The city is known above all for its imposing “Reggia”, the 18th century Royal Palace called the “Versailles of Italy”, which, together with the Royal Belvedere of San Leucio and the Carolino Aqueduct, has been included in the UNESCO World Heritage Sites since 1997.
The toponym derives from the Latin “Casa Irta”, referring to the ancient urban center (the current Casertavecchia in an elevated position on the surrounding plain. The area where the “Reggia” was built is part of an archaeological territory where Osci, Sanniti and Romans left evidence of their presence. Its origins may be traced back to the Osci or to the Samnites. In 1990, in the basement of the palace, some tombs of the 5th century BC were found, pointing to the existence of a Samnite necropolis. Around 423 BC it was a Samnite center named Calatia, which in 211 BC sided against the Romans in favor of Hannibal. Because of this, it was condemned to expropriation and centuriation, which means fragmentation of the territory into large plots.

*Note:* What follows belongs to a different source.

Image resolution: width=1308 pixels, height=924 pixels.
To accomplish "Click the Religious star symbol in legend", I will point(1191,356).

Erchempert, a Benedictine monk of the Abbey of Monte Cassino, in the “Historia Langobardorum Beneventanorum” recounts that in the 9th century the inhabitants of Calatia were forced to escape their town. A Longobard named Landolfo had taken possession of a small borough on a hillcrest (Casertavecchia), but his uncle, Pandone, nicknamed the Raptor, manages to take away the borough from his nephew and had a lookout and defense tower (now integrated in the Palazzo della Prefettura of Caserta) built in 863 as a symbol of conquest. Pandone’s son and later his brother, Pandolfo, contributed to the edification of “Casa Irta”, which was to become one of the most beautiful medieval villages in the Italian south.

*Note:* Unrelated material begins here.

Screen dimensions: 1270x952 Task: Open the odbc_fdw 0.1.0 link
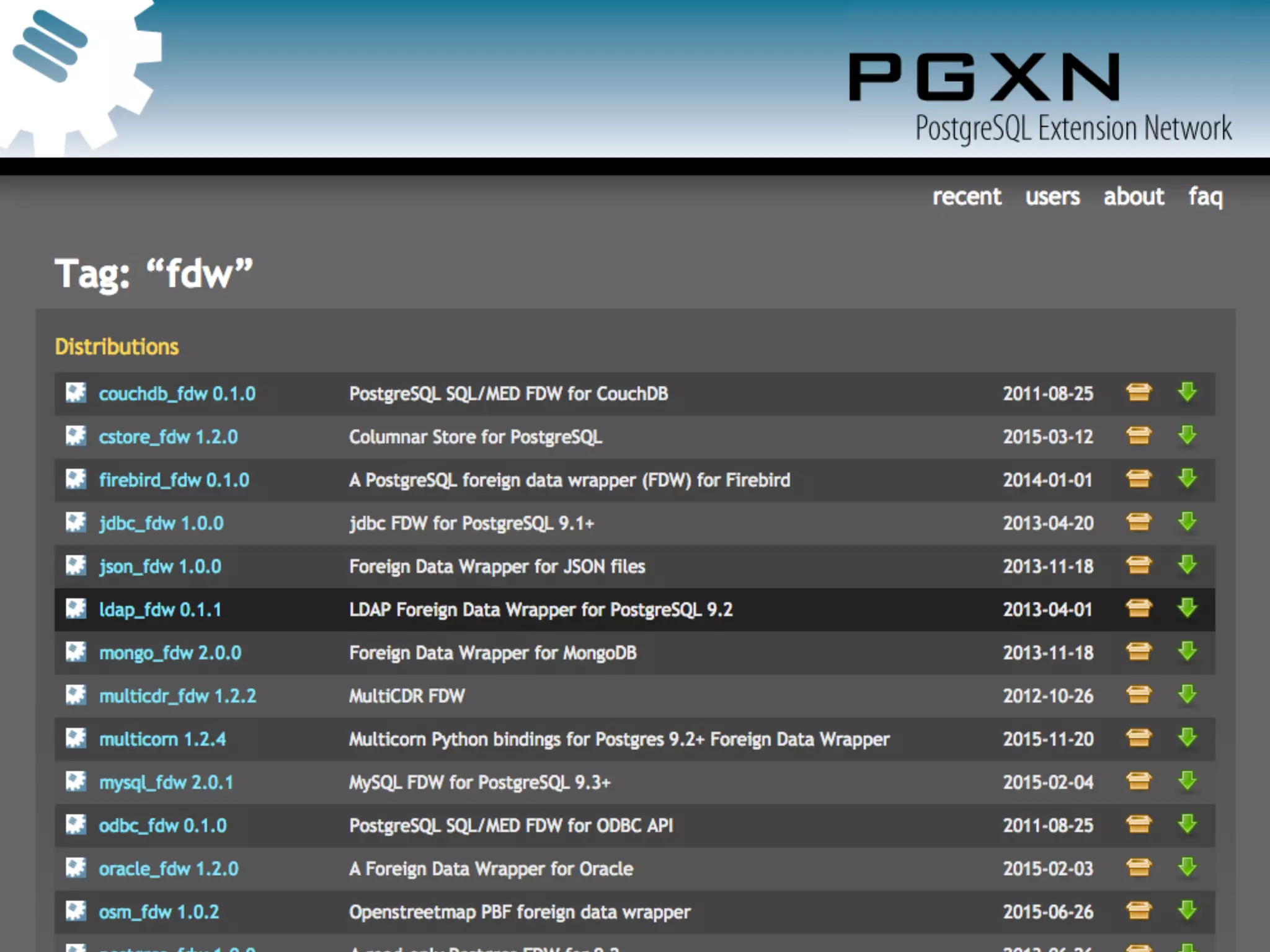(x=162, y=826)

Centuries later, the population from Casertavecchia moved to the site called “Torre”, located around Piazza Vanvitelli, previously a market square, due to the presence of the Lombard construction that is located in the north-western corner of the same; in the 16th century also the bishop’s seat was moved to the village of Falciano, in a building then used as a barracks (now former Caserma Sacchi). The new town in the plain below Casa Irta (Casertavecchia) was known for its market and the palace of the counts of Caserta. In 1509 Caterina della Ratta, the last heir of her family’s county, married Andrea Matteo III Acquaviva d’Aragona; the county became a principality and was inherited by Anna, the last heir of the Acquaviva family, who married in 1618 Francesco Caetani, the 8th Duke of Sermoneta; Caserta remained in this family until they, being pressed by huge debts, were forced to sell the possessions to the Bourbons of Naples, the royal family, who then selected it for the construction of their new residence.
In the late 18th century King Ferdinand IV built a royal residence, the Belvedere Palace, in the hamlet of San Leucio, with a silk factory attached to it, a charming Italian garden at the back and with a view of the Caserta plain and the gulf of Naples – which explains the name “Belvedere”. Around it, the San Carlo and San Ferdinando quarters were built as residence for the silk factory workers, and the king issued an edict (the “utopia ferdinandea”) where he dreamed of a sort of perfect society, asking the citizens of San Leucio to abolish all forms of luxury and advocating absolute economic equality, to start a society that was to be self-sufficient, living on the production of silk.
Between the late 19th and early 20th century Caserta was a small town centered around the palace. After the destruction of the Second World War, the city was to pieces, and huge reconstruction works took place. Starting from the 1970s, the building boom created residential neighborhoods with good quality of life, but at the same time also the rise of overly inhabited areas with few green spaces. In July 1994 the city was the venue for the gala dinner on the occasion of the G7.